▸ The problem: In the listing that follows, locate the line containing "This screenshot has" and the line containing "Given: Go to the previous step with BACK". Retype exactly those two lines and every line between them, and nothing more.

▸ Source material:
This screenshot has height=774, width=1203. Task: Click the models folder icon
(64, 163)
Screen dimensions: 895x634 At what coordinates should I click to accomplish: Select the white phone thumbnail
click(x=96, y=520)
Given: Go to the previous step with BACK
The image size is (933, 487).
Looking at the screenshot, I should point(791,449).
--
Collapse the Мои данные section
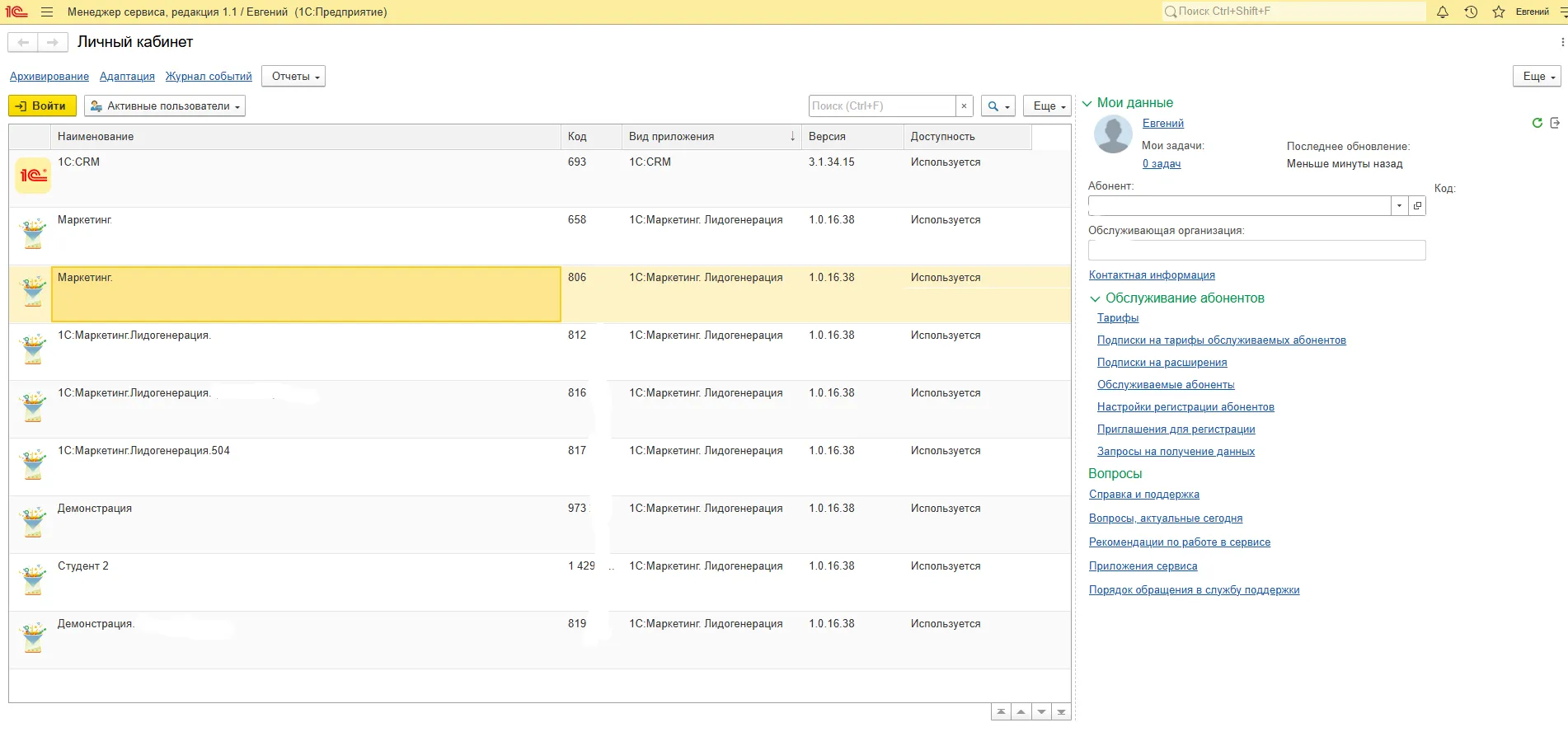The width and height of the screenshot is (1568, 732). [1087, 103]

▸ Task output:
This screenshot has height=774, width=1203. Task: Click the models folder icon
(64, 163)
Screen dimensions: 895x634 At what coordinates should I click to accomplish: Select the white phone thumbnail
click(x=96, y=520)
Given: Go to the previous step with BACK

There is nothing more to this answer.